Peter Buske / 05.10.2016, 16:46 Uhr
Frankfurt (Oder) (MOZ) Ein weißbärtiger, knallrot bekittelter Oberteufel bewacht den Werbestand der Frankfurter Singakademie, während ein mittelalterlich gekleideter Bauer mit seiner Forke im Foyer der Konzerthalle durchs Publikum schlendert. Mittenmang auch immer wieder Hexen mit furchterregenden Stabmasken, riesigen Spitzhüten, Langhaarperücken und Besen. Allesamt sind es stilvoll verkleidete Mitglieder oder Sympathisanten der traditionsreichen Sangesgemeinschaft, die damit auf die später erklingende Vertonung der "Ersten Walpurgisnacht" aus Goethe'scher Feder neugierig machen wollen.

Nach diesem originellen Entree durchforscht die Singakademie, nunmehr in einheitlich-sittsamer Auftrittsgarderobe, ausschließlich Gefilde selten erklingender Chormusik der drei großen Romantiker Johannes Brahms, Robert Schumann und Felix Mendelssohn Bartholdy.

Für die sinfonische Begleitung sorgt das Brandenburgische Staatsorchester Frankfurt unter Leitung von Rudolf Tiersch, der mit diesem Konzert am Sonnabend sein 30-jähriges Jubiläum als Chordirektor der Singakademie feiert. Seinem Credo "Freude am Singen und Spaß miteinander haben" entspricht auch dieser ihn ehrende Auftritt des Chores, der sich natürlich in stimmprächtiger Verfassung präsentiert. Es beginnt mit dem Brahms'schen "Schicksalslied" op. 54 auf einen Text von Friedrich Hölderlin. Die sehnsuchtsvolle, warm getönte und weich musizierte Einleitung lässt anrührendes Romantikschwelgen entstehen, aus dem der geschmeidige Chorgesang emporwächst. Er erzählt von der schicksallosen Heiterkeit der Götter, kontrastiert sie mit der Vergänglichkeit und dem Leiden der Menschheit. Dem aufgewühlten, leidenschaftlichen Chorausbruch folgt ein beseligendes Orchesternachspiel.

Nachtstimmungen, ein beliebtes Sujet der Romantiker, beherrscht auch Schumanns "Nachtlied" op. 108, das mit den Versen von Friedrich Hebbel von der Flüchtigkeit menschlichen Seins, vom steigenden zum sich neigenden, in ewigen Schlaf mündenden Leben singt. Tröstlich beginnend, führt der Weg über einen lebensstrotzenden Fortissimoausbruch zu einer langsam verlöschenden Melodie.

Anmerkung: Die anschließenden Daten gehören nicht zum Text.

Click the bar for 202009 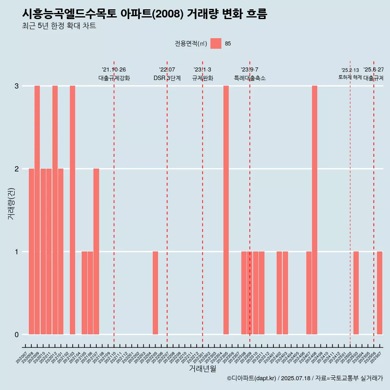37,210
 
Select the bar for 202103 72,210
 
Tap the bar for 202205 155,293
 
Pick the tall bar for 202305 226,210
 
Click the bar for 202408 314,210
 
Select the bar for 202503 356,293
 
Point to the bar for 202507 379,293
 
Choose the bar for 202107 96,251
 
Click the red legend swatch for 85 216,43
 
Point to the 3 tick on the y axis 17,86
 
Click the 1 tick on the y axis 17,252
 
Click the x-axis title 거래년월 202,368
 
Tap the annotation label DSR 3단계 167,78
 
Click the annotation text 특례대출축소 249,78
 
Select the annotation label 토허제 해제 350,77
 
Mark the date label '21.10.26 114,70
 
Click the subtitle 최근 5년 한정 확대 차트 59,26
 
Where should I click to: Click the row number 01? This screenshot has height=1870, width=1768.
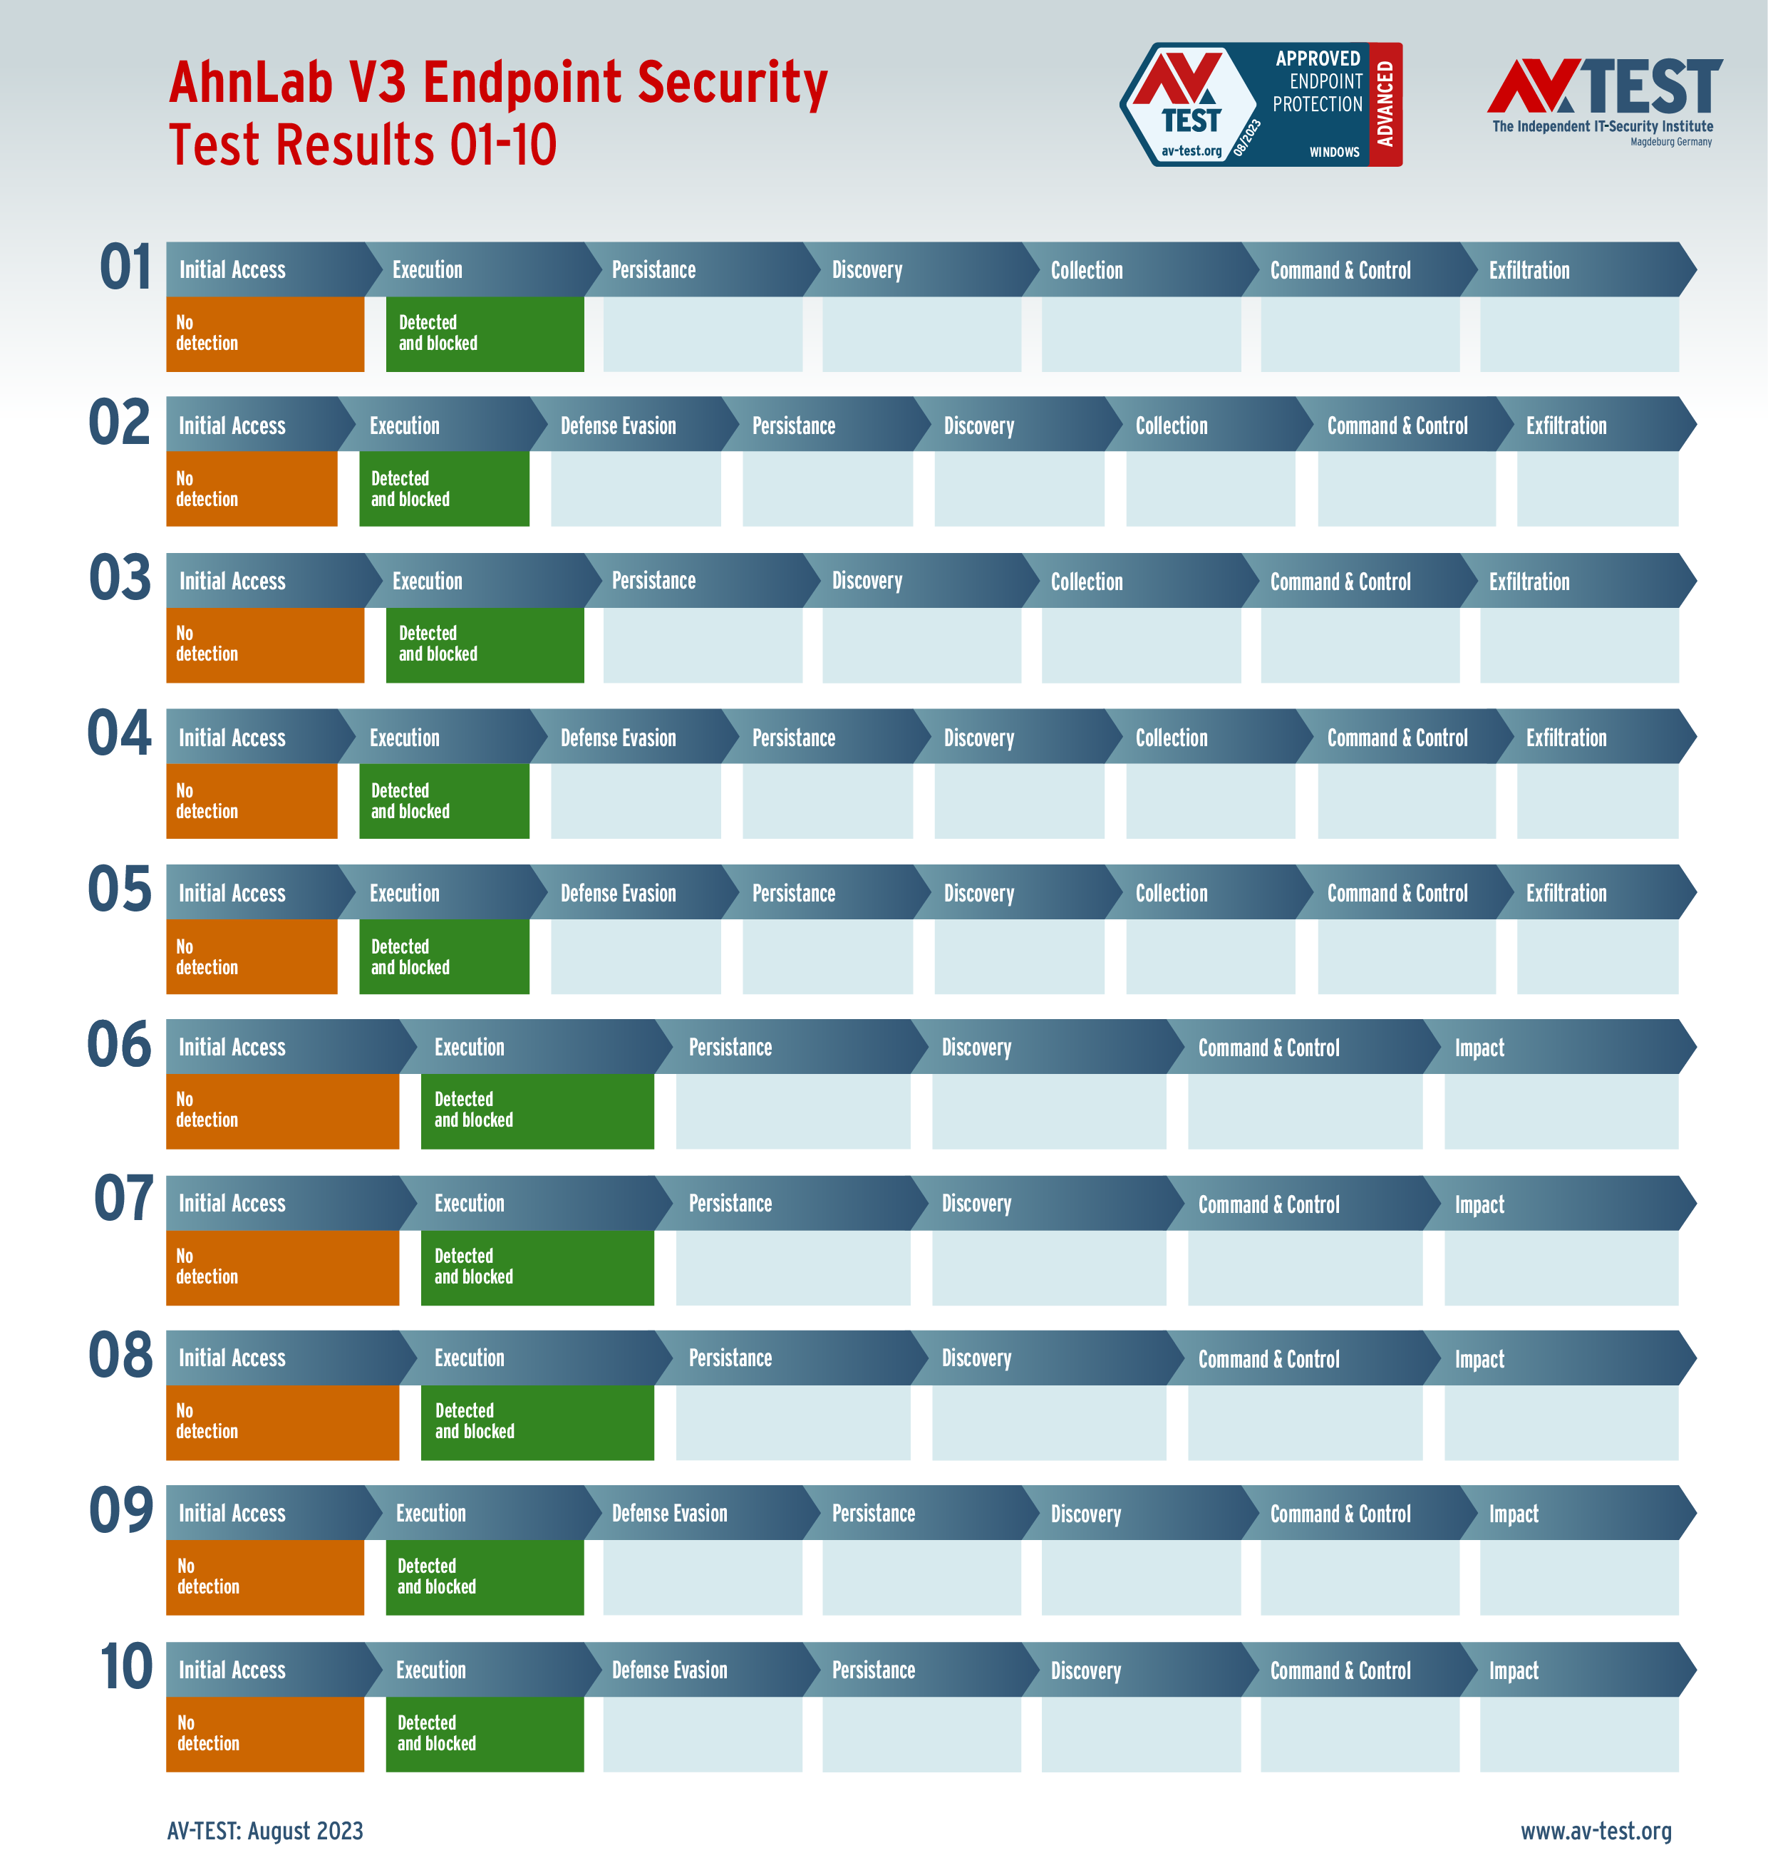125,268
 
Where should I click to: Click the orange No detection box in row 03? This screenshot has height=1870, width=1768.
265,645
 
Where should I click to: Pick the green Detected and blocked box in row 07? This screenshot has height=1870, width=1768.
537,1267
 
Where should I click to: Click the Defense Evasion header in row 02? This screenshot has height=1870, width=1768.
619,426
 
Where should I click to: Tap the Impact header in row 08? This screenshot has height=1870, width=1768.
1479,1359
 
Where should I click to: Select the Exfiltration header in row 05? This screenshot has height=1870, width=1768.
1566,894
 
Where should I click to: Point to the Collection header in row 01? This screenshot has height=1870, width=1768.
1087,271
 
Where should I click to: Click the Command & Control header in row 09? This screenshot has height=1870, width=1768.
1340,1514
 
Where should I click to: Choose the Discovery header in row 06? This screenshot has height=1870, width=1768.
976,1047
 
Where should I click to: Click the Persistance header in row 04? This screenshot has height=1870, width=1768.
794,738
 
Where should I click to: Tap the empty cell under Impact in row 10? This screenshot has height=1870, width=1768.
1578,1735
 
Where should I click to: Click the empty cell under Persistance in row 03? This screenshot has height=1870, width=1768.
702,645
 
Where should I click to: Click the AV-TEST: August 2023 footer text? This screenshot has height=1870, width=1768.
265,1830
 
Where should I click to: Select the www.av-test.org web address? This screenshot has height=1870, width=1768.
1596,1830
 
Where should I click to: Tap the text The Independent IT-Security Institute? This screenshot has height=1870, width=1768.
1602,126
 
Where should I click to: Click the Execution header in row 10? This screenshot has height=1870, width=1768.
430,1670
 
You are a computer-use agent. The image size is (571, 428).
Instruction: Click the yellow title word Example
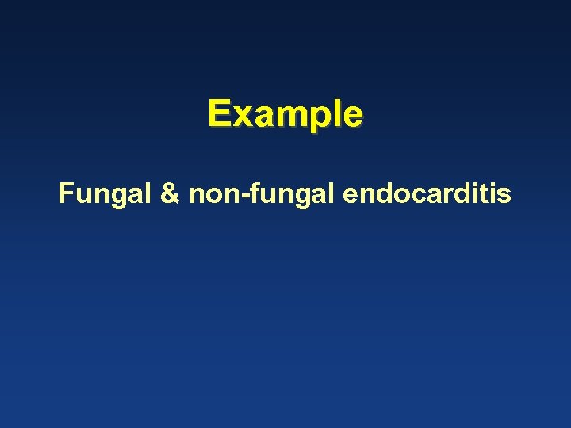(286, 114)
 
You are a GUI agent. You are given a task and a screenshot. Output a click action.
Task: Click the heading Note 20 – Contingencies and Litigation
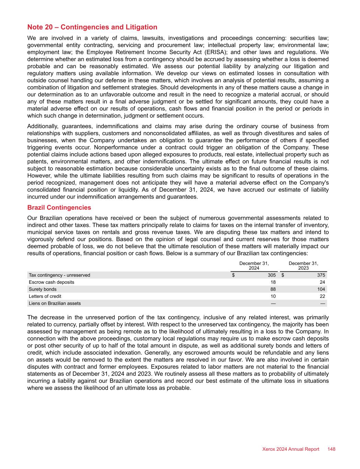(x=92, y=27)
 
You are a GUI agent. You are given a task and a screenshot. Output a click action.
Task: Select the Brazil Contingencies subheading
(x=59, y=208)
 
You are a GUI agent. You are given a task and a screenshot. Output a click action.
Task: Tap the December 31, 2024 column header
(x=254, y=266)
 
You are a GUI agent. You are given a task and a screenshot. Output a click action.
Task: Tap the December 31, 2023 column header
(x=303, y=266)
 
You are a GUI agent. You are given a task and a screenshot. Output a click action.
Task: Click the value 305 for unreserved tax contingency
(x=272, y=275)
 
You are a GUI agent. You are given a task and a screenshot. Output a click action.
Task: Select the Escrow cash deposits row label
(x=52, y=282)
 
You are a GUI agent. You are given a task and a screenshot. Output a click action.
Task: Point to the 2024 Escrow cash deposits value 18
(x=273, y=282)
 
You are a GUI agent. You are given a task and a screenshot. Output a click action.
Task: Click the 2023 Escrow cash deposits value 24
(x=322, y=282)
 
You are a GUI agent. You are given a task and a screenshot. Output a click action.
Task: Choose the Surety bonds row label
(x=43, y=289)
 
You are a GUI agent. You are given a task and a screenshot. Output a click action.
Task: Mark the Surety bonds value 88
(x=273, y=289)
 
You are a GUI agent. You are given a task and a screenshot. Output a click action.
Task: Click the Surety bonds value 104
(x=321, y=289)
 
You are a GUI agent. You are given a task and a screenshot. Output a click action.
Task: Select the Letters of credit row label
(x=45, y=296)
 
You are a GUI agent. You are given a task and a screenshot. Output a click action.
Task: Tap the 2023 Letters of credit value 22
(x=322, y=296)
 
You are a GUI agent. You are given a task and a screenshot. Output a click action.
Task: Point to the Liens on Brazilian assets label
(x=55, y=303)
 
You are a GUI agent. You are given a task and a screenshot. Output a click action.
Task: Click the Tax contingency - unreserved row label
(x=59, y=275)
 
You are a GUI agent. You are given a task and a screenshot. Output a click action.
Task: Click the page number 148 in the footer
(x=331, y=449)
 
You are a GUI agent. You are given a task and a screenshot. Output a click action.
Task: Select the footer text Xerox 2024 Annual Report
(x=291, y=449)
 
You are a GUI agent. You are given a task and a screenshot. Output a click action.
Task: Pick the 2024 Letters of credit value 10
(x=273, y=296)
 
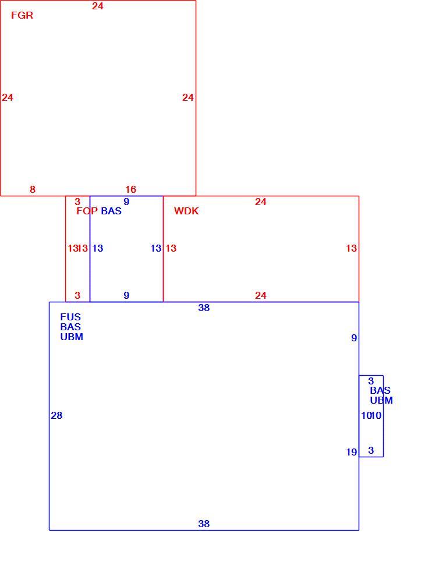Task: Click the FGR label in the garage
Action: click(x=22, y=15)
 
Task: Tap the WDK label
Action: click(x=186, y=211)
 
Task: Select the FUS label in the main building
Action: click(x=70, y=317)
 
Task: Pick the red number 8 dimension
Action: click(x=33, y=189)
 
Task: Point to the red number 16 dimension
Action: click(x=131, y=189)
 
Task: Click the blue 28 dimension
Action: click(x=56, y=415)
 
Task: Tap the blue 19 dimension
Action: click(x=352, y=452)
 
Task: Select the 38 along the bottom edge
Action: click(x=204, y=524)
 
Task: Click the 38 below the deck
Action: click(x=204, y=308)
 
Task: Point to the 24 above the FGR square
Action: click(x=98, y=6)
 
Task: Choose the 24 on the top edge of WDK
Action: click(x=261, y=202)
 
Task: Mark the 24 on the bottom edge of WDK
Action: click(x=261, y=295)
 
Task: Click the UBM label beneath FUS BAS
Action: click(x=72, y=337)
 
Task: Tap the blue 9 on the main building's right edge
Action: click(x=354, y=338)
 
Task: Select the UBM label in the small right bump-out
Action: click(x=381, y=400)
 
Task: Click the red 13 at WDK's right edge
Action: click(x=352, y=248)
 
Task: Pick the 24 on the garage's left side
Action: click(x=8, y=97)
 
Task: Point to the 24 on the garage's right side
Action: click(x=188, y=97)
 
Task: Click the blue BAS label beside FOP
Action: click(x=111, y=211)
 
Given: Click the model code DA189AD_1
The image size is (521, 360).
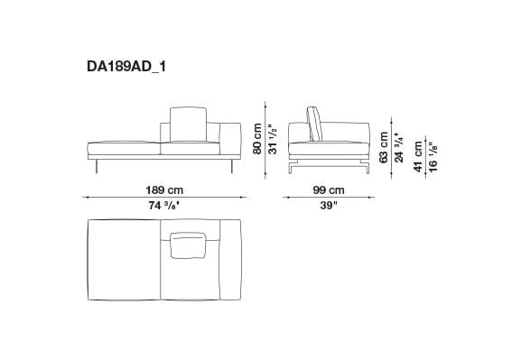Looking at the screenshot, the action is coord(126,67).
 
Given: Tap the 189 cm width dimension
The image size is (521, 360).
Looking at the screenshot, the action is coord(164,190).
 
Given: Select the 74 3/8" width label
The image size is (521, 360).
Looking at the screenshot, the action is coord(164,206).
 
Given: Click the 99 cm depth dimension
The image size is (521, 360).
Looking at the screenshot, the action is coord(329,190).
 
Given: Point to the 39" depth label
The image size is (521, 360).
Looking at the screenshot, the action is coord(329,206).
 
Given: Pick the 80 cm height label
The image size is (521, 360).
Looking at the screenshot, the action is coord(257,139).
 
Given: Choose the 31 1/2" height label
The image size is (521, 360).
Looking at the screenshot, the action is coord(273,139).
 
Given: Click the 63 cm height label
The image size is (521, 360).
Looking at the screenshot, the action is coord(383,147).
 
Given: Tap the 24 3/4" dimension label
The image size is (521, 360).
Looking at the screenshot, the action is coord(398,147).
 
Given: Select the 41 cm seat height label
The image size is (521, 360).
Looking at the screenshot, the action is coord(418,157).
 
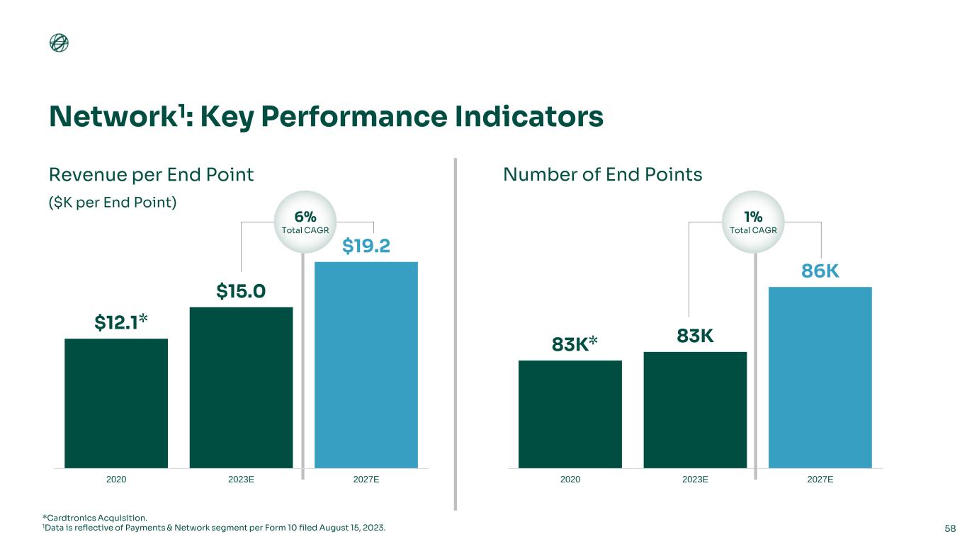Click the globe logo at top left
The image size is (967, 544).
coord(59,44)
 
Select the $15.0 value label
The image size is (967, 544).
coord(241,291)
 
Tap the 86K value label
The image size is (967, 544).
coord(820,271)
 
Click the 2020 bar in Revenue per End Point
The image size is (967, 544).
coord(116,403)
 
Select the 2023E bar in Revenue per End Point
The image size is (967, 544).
coord(241,387)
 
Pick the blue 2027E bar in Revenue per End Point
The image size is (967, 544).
coord(366,365)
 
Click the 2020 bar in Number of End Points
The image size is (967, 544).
coord(570,414)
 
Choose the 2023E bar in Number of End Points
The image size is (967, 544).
coord(695,410)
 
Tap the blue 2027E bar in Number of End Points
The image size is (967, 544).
coord(820,377)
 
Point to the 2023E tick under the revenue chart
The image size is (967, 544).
coord(241,480)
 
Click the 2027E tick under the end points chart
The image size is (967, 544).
coord(820,480)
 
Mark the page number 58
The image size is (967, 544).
coord(950,528)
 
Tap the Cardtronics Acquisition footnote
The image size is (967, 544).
coord(96,518)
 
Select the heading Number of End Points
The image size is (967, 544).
coord(602,174)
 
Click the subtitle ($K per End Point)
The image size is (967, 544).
coord(112,202)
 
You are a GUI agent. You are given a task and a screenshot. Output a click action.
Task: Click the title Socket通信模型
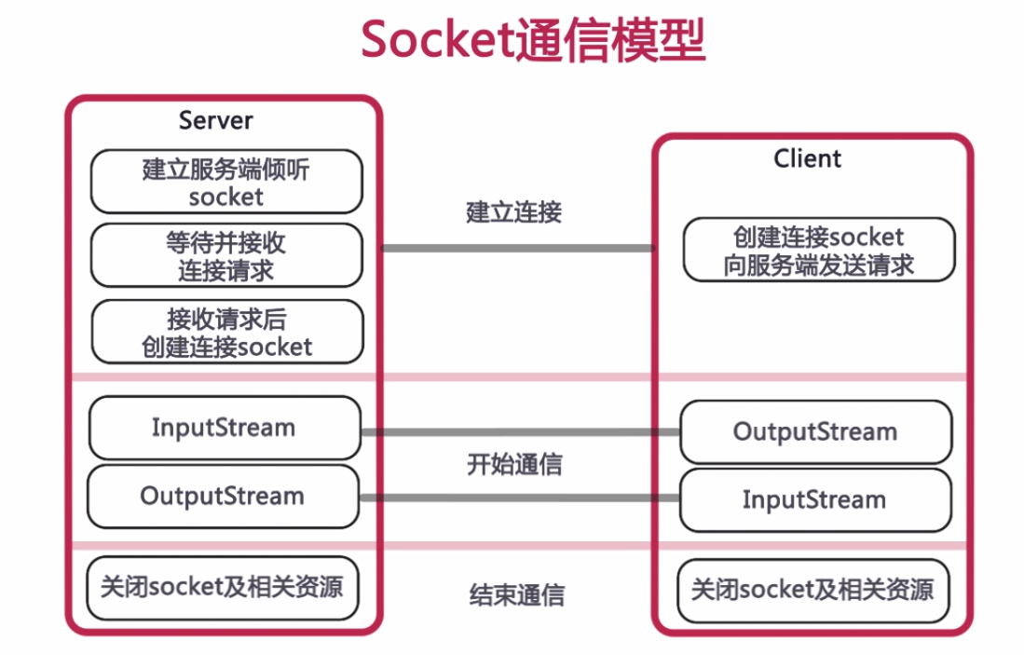click(x=532, y=41)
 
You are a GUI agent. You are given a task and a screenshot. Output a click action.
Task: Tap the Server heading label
click(x=215, y=120)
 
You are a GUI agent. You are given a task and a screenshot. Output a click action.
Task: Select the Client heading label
click(x=807, y=159)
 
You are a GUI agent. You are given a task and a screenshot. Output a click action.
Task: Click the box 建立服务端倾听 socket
click(x=225, y=183)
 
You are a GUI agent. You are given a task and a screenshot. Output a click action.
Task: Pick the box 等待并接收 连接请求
click(x=225, y=256)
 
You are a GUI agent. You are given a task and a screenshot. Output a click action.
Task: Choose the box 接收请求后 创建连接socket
click(x=225, y=333)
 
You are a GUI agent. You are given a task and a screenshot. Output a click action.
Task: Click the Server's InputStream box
click(x=224, y=428)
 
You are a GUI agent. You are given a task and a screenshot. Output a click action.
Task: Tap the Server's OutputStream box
click(x=223, y=496)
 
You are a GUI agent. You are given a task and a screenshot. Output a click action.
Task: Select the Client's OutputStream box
click(x=815, y=432)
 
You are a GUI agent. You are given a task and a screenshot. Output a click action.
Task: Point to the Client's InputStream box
click(x=815, y=500)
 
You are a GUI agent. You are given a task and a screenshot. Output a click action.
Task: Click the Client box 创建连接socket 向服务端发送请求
click(x=819, y=251)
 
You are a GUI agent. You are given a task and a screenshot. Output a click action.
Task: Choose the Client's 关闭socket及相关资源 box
click(x=813, y=591)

Dagegen geht in Mendelsohns "Walpurgisnacht" op. 60 gleichsam die Post ab, wenn ein gallischer Volksstamm nächtens und heimlich den Druidenkult wiederbelebt, mit teuflischem Lärm die christlichen Wächter vertreibt und dann das Frühlingsfest feiert. Chor und Orchester entfachen ein opulentes, humorvoll bis groteskes, ausdruckssaftiges Klangvergnügen, an dem die drei Solisten leider weitgehend keinen Anteil haben. Jubelnder Beifall.